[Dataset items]
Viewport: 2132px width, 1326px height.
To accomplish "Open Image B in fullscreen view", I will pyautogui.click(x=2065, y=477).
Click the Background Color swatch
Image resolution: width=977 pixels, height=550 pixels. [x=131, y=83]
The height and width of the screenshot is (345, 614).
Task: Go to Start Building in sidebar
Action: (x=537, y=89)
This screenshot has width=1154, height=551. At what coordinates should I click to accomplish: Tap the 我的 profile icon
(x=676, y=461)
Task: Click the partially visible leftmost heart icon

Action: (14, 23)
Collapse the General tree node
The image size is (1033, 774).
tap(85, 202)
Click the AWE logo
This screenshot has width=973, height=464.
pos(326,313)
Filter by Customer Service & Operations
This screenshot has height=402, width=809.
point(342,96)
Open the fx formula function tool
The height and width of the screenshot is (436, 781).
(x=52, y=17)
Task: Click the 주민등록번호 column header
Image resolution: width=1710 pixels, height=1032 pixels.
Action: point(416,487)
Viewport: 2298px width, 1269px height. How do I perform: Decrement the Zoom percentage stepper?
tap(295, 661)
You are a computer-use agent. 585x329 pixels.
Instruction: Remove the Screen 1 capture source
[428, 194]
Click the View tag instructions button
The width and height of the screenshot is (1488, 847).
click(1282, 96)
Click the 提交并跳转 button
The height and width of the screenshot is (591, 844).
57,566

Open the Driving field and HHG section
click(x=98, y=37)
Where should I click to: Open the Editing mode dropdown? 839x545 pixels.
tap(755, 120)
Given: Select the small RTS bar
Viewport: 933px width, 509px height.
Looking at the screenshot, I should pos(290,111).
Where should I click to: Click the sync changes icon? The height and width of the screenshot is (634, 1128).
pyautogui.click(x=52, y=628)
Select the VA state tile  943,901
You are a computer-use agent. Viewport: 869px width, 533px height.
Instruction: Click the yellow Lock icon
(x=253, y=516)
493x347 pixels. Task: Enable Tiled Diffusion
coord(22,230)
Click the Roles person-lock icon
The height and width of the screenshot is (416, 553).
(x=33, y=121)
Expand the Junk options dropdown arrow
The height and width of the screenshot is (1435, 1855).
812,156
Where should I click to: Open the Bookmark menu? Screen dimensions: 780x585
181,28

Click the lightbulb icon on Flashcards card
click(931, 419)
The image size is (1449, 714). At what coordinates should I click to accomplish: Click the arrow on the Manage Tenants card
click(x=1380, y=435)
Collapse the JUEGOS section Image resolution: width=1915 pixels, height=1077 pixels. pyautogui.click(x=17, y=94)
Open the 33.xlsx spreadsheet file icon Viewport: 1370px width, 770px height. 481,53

### Aim of the exercise
Whenever a line above includes the string "agent", copy it.

### Exercise result
You are a computer-use agent. 585x329 pixels.
You are a computer-use agent. Viewport: 869px width, 533px height.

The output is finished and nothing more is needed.